2012-05-21

 

L'insoutenable aporie d'une certaine science-fiction en français

Lu entre un village des Alpes maritimes et une ferme du Midi : le roman Mimosa (L'Atalante, 2012) de l'auteur suisse Vincent Gessler.

Les deux cent premières pages se laissent lire avec plaisir. L'auteur enchaîne les scènes d'action sans répit, dans une ambiance cyberpunk de bon aloi transportée dans une Amérique du Sud futuriste plus ou moins crédible. Tessa est une privée qui tombe sur la piste d'une légende du milieu interlope de la ville de Santa Anna. Ceci ne va pas sans casse, au risque de remettre en cause ses bonnes relations avec la police. Au gré des péripéties, cependant, une autre vérité s'esquisse. Tessa n'est pas celle qu'elle croyait être et le redoutable personnage de Pardón, le tueur sans pitié qu'elle croit traquer, ne serait qu'un leurre.
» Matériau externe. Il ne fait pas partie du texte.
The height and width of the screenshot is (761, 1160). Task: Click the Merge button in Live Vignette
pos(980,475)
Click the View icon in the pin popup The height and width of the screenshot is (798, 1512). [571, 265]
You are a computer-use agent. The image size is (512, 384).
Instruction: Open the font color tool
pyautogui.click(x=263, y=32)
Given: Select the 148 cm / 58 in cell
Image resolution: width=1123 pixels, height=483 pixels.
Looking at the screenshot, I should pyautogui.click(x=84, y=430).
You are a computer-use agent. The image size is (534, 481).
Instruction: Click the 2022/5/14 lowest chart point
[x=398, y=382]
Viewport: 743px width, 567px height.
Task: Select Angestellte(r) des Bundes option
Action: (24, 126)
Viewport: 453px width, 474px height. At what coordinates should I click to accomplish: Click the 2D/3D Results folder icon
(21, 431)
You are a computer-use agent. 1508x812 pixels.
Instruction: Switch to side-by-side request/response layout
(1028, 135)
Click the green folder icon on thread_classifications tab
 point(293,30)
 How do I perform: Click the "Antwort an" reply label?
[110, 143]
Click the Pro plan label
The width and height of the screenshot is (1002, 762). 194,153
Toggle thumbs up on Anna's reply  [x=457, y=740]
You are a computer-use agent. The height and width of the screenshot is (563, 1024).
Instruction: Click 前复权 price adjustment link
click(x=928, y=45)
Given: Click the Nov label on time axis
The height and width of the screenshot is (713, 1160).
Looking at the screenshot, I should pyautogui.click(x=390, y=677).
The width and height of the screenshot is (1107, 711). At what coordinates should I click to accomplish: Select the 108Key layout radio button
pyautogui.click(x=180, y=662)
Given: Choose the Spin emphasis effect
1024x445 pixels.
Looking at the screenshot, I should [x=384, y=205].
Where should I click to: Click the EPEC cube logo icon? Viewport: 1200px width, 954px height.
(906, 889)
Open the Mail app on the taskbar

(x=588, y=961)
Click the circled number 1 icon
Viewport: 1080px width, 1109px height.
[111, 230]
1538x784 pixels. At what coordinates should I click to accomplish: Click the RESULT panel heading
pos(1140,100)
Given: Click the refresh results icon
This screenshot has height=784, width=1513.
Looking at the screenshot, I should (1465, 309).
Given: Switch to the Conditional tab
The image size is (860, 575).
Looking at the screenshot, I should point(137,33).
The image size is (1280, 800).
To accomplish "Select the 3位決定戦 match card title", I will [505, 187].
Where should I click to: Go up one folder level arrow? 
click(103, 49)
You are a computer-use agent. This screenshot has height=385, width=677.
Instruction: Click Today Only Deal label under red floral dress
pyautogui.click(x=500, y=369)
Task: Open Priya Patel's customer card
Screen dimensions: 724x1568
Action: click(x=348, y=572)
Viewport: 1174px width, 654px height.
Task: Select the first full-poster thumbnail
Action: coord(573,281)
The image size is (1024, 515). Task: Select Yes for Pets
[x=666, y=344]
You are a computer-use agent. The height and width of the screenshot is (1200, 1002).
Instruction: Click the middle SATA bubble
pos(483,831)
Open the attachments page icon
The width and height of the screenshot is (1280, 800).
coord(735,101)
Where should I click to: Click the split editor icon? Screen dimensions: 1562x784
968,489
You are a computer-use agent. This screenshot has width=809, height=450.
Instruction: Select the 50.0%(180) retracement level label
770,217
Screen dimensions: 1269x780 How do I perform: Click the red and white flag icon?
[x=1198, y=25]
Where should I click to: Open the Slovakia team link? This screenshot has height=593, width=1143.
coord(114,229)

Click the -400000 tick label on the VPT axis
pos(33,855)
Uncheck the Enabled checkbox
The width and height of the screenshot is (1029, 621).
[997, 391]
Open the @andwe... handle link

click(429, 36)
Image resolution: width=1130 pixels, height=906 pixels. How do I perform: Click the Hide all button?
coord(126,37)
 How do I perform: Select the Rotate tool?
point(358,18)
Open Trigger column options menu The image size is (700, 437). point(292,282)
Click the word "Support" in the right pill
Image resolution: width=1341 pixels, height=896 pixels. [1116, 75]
La personne qui tire les ficelles, dans ce monde de faux-semblants où les identités s'échafaudent dans des réalités virtuelles sous la gouverne d'une IA (comme dans Count Zero de Gibson) et les personnalités d'emprunt se superposent aux versions d'origine, ne serait autre que Tessa elle-même avant une perte de mémoire, ou encore son modèle d'origine, ou encore une double du modèle d'origine...  Gessler parvient à faire passer avec efficacité et même brio les découvertes successives de Tessa, en alternant scènes d'action et révélations pimentées de touches d'un humour assez noir.  Le divertissement est assuré, même s'il n'est pas toujours de la plus grande originalité.

Puis, la narration décroche et bascule dans une dimension fantasque qui convertit des groupes musicaux en brigades de choc pour la reconquête de la ville de Santa Anna, un maire en cyborg reconstruit avec des pièces de mobilier et des missiles guidés par des IA en philosophes existentialistes, avant de s'accorder une mise en abyme — sans oublier les armes soniques tirées de la version cinématographique de Dune pondue par David Lynch.  Du coup, l'univers échafaudé avec un certain souci de cohérence jusqu'alors vacille.  Les touches un peu fantaisistes — comme la manie des habitants d'adopter les noms d'acteurs ou d'autres célébrités — s'intégraient sans trop de heurts au cadre initial, mais l'accumulation intervient au moment même où un roman bien construit devrait commencer à converger.  Gessler tente de réussir les deux en même temps : surenchère imaginative et préparation du dénouement.  Le résultat ne plaira pas à tout le monde.

La conclusion est pourtant d'une grande logique. Vadelica et Tessa s'affrontent sur le terrain de leurs souvenirs communs afin de façonner une nouvelle identité qui sera dominée par l'une ou l'autre personnalité. La conclusion est parfaitement satisfaisante, dans le contexte de l'univers de départ, mais ceci n'empêche pas Gessler de gratifier ses lecteurs de plusieurs appendices métafictionnels plus ou moins convaincants.

Le décrochage est clairement voulu.  Et il me semble assez caractéristique d'une certaine science-fiction francophone trop consciente de décalquer une création d'origine étrangère.  La mise en abyme sert-elle alors d'alibi à une mauvaise conscience?  Un de ces jours, il faudra vider la question.